In that position, Mr. Rychetsky was responsible for risk management, safety, workers compensation, workplace violence programs, insurance, business continuity coordination and emergency management safety for five state agencies and approximately 54,000 employees statewide and had oversight responsibilities for 23 direct care facilities. He is now loss control manager with York Pooling, a unit of York Risk Services Group Inc. in Austin, Texas. He is also a past president of the Public Risk Insurance Management Association.

There are many information and training resources available in the public domain, Mr. Rychetsky said.

For example, the Federal Emergency Management Association, through its Emergency Management Institute, offers an independent online study course, “Active Shooter: What Can You Do?” The U.S. Department of Homeland Security offers an information card online featuring the “Run, Hide, Fight” protocol. And “Avoid, Deny, Defend,” which was developed by the Advanced Law Enforcement Rapid Response Training Center at Texas State University, can also be accessed online.
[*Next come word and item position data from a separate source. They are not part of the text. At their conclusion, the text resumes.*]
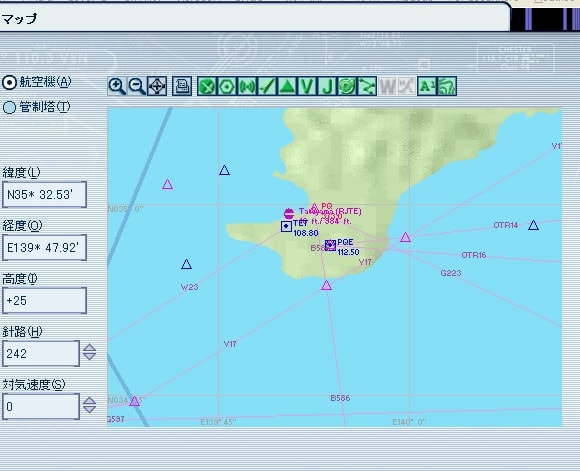The width and height of the screenshot is (580, 471).
Task: Click the 緯度(L) latitude input field
Action: [x=44, y=195]
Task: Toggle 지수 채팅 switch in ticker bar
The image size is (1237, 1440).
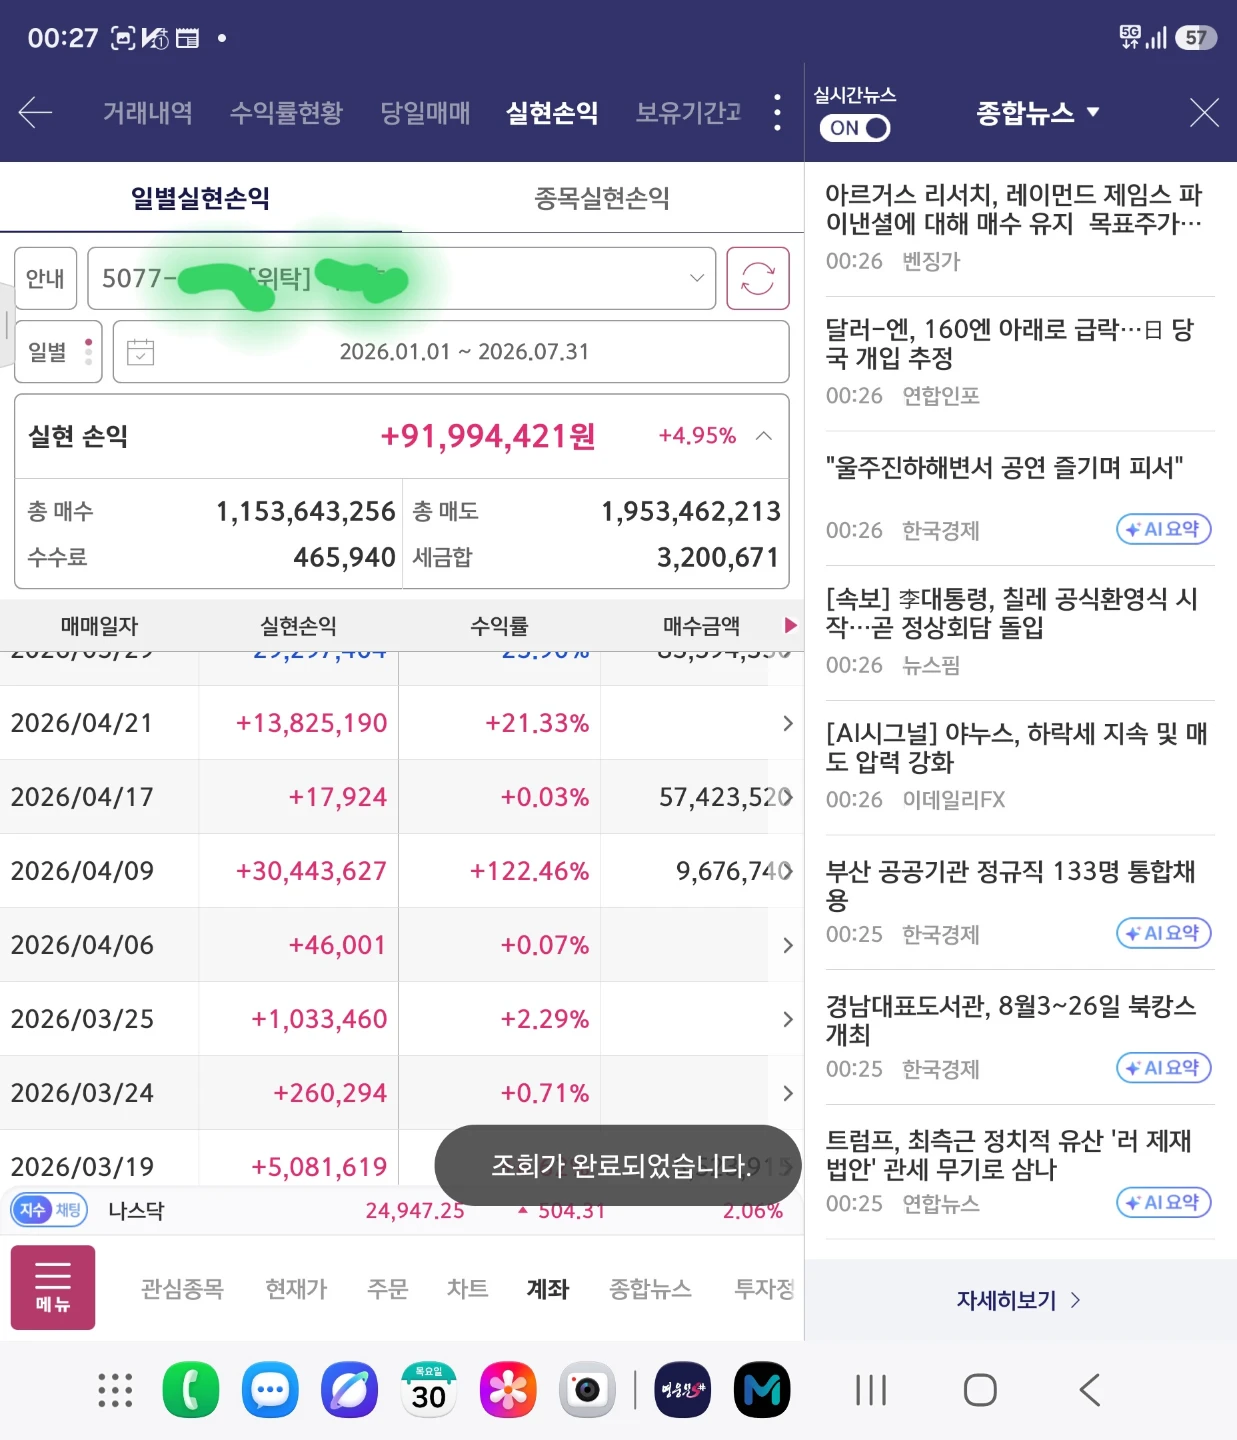Action: [49, 1210]
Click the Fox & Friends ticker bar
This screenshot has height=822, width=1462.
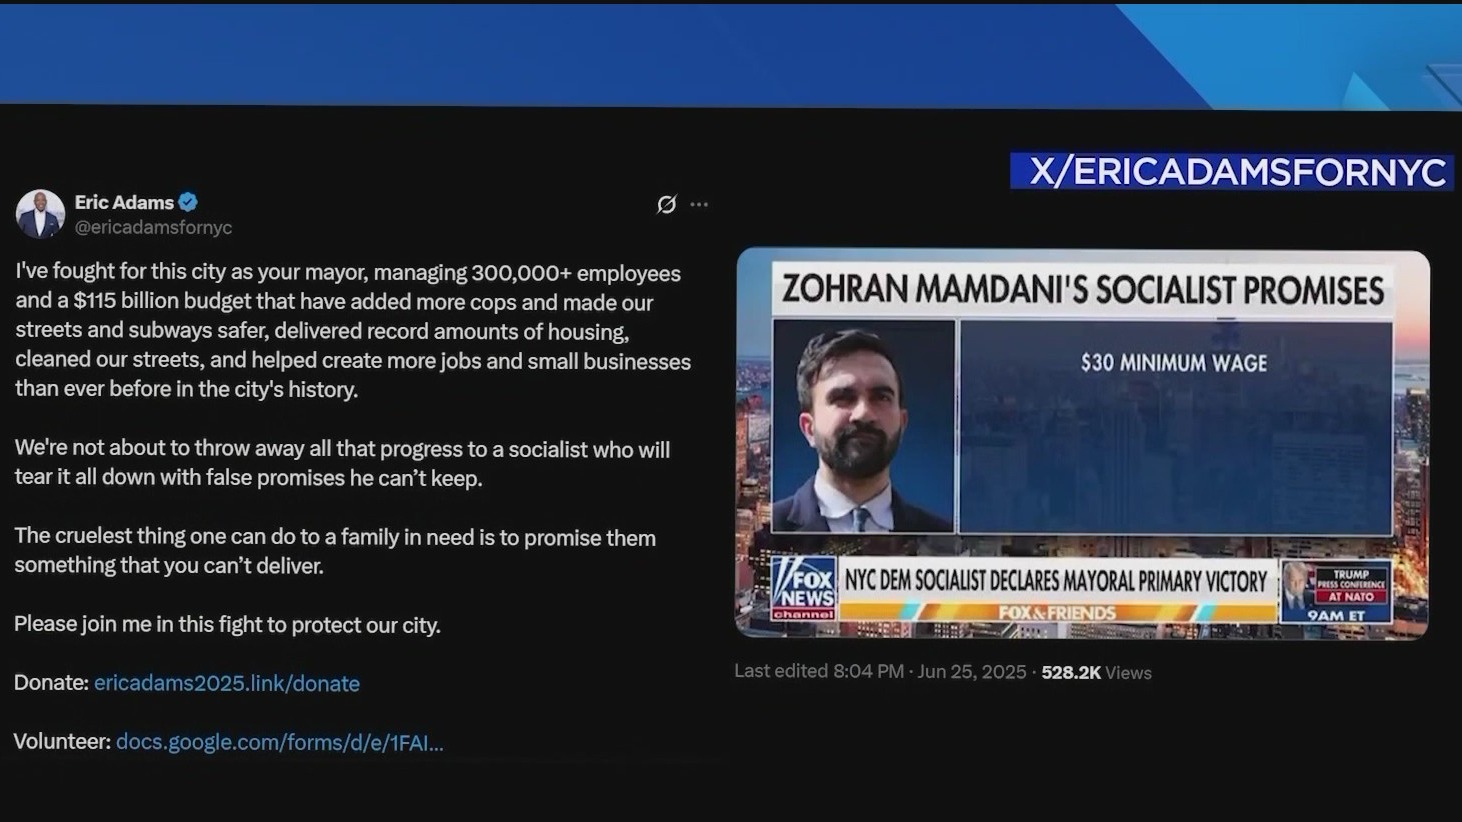(1057, 612)
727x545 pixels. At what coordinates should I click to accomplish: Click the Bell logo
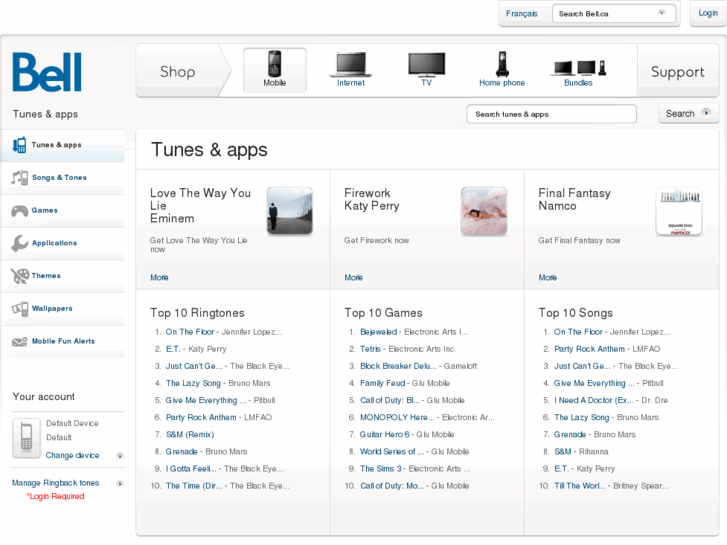tap(47, 73)
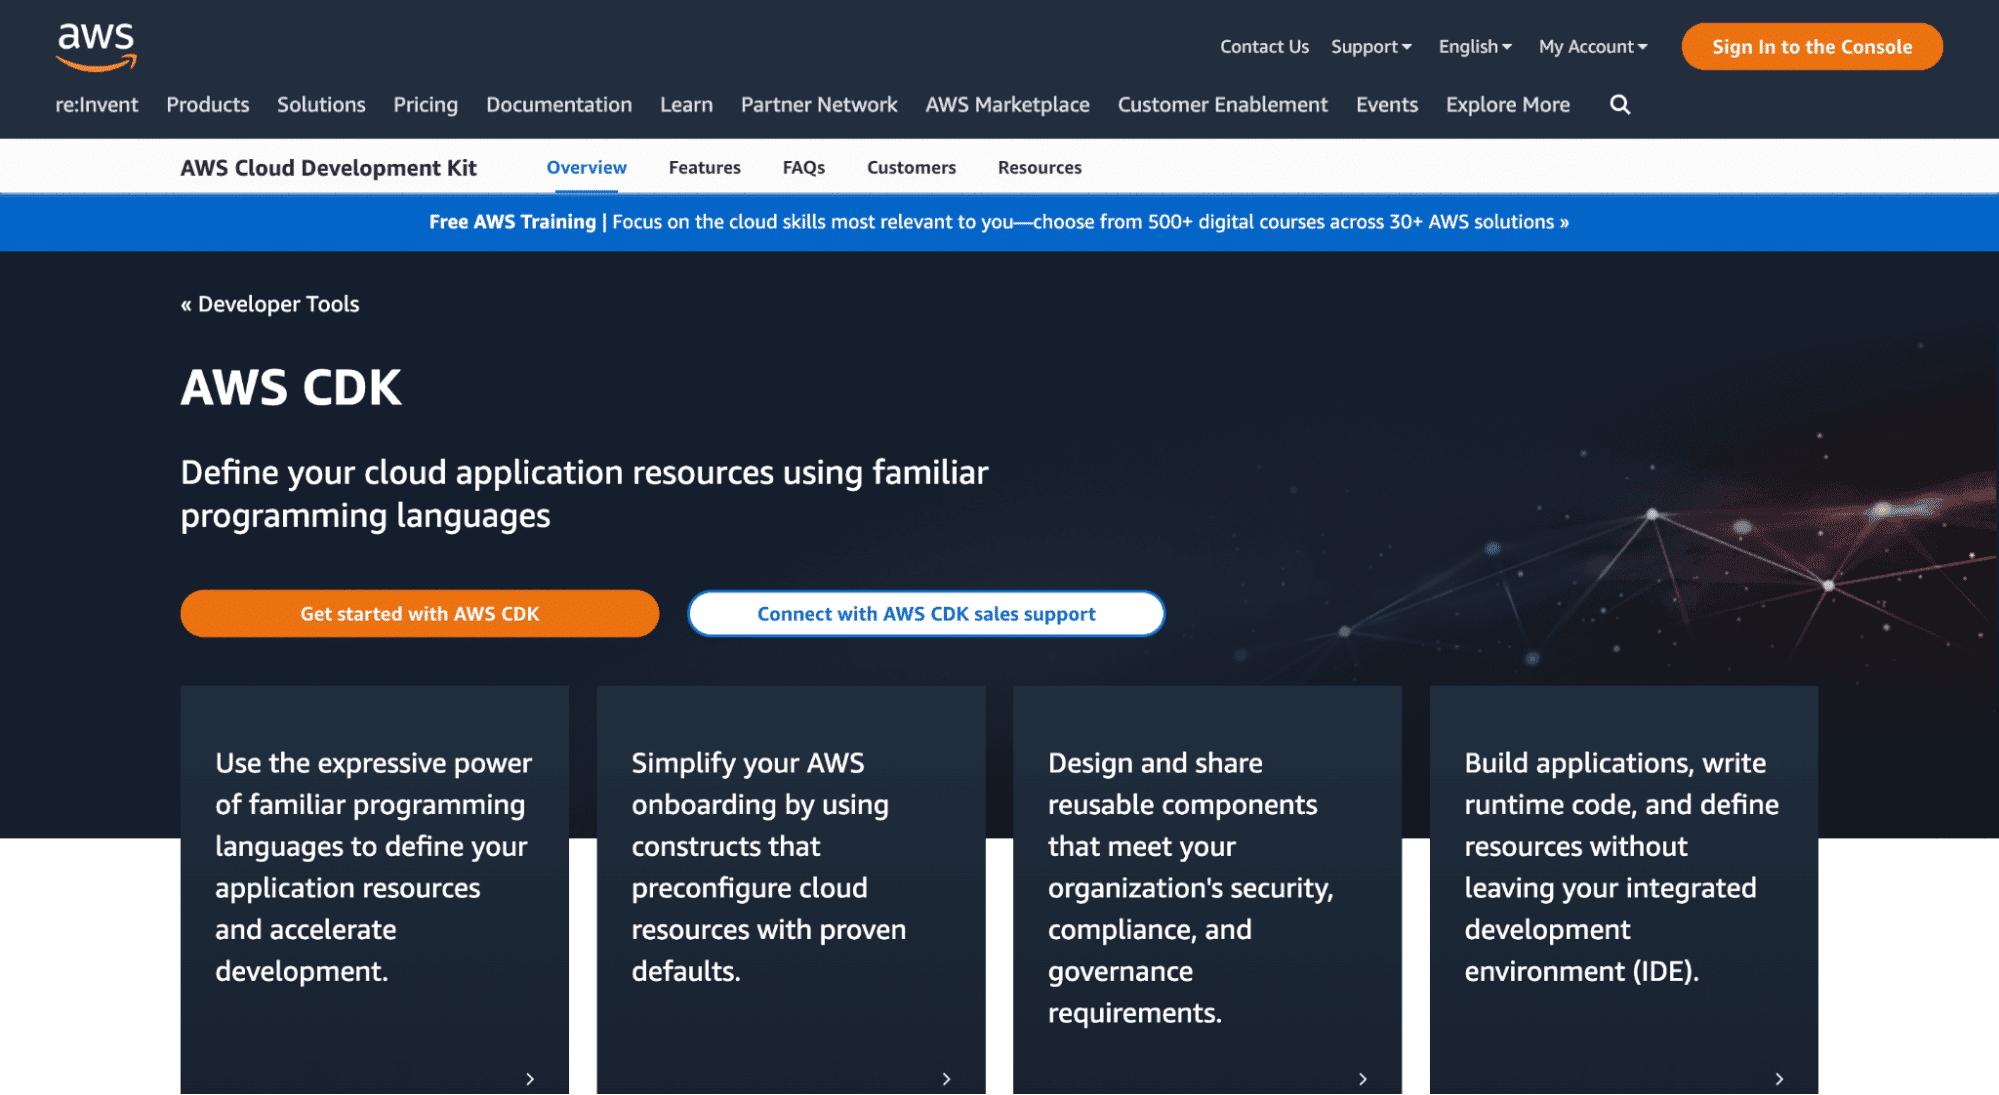Expand the Explore More menu
The image size is (1999, 1095).
click(1507, 104)
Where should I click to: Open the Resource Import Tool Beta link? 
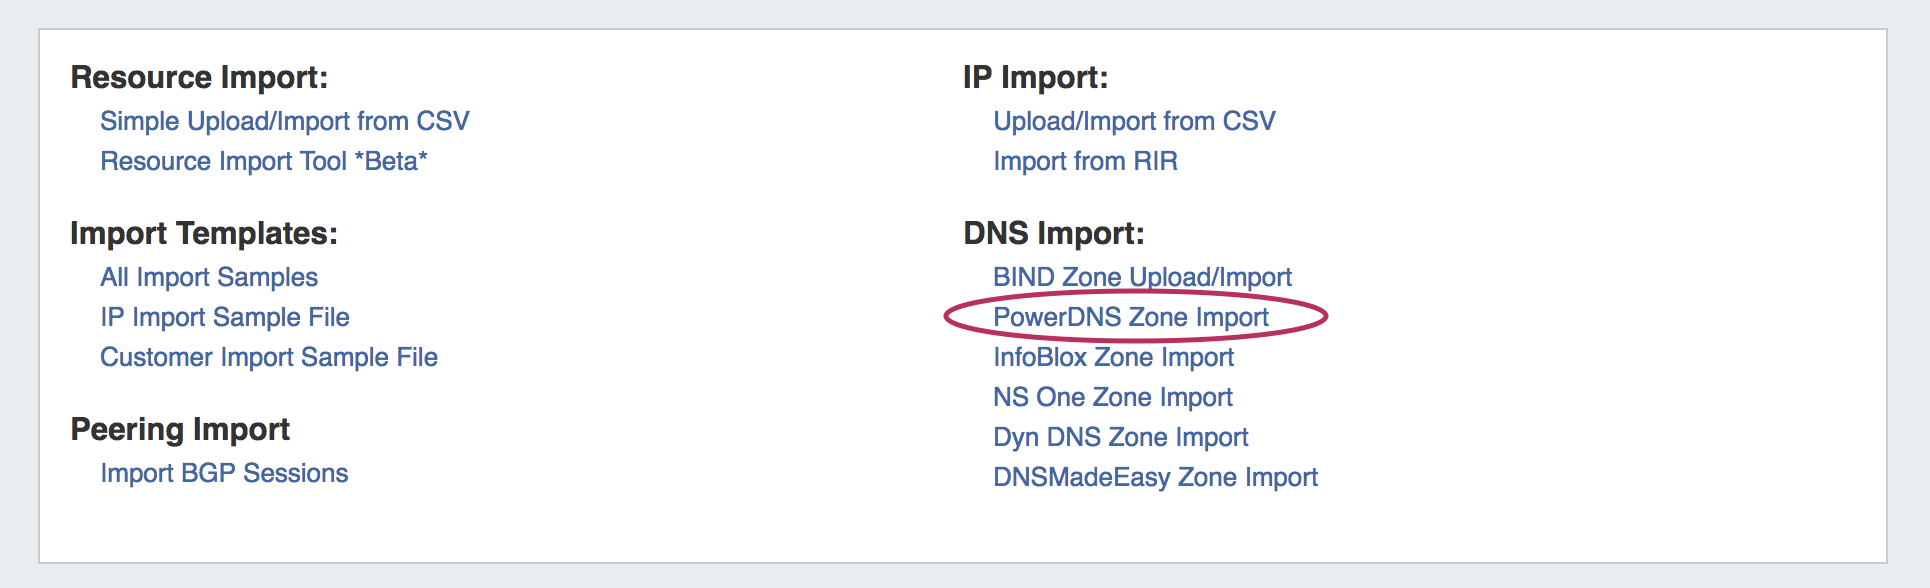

Still more such resources are under development for both the educational and private sectors.

The University of Alabama has partnered with Roswell, Georgia-based crisis management firm Firestorm Solutions L.L.C. to compile training materials for state schools, which can then be more widely distributed to businesses, said Harry Rhulen, Denver-based president of Novume Solutions Inc. and founder of Firestorm, which was acquired by Novume predecessor KeyStone Solutions, Chantilly, Virginia, in January.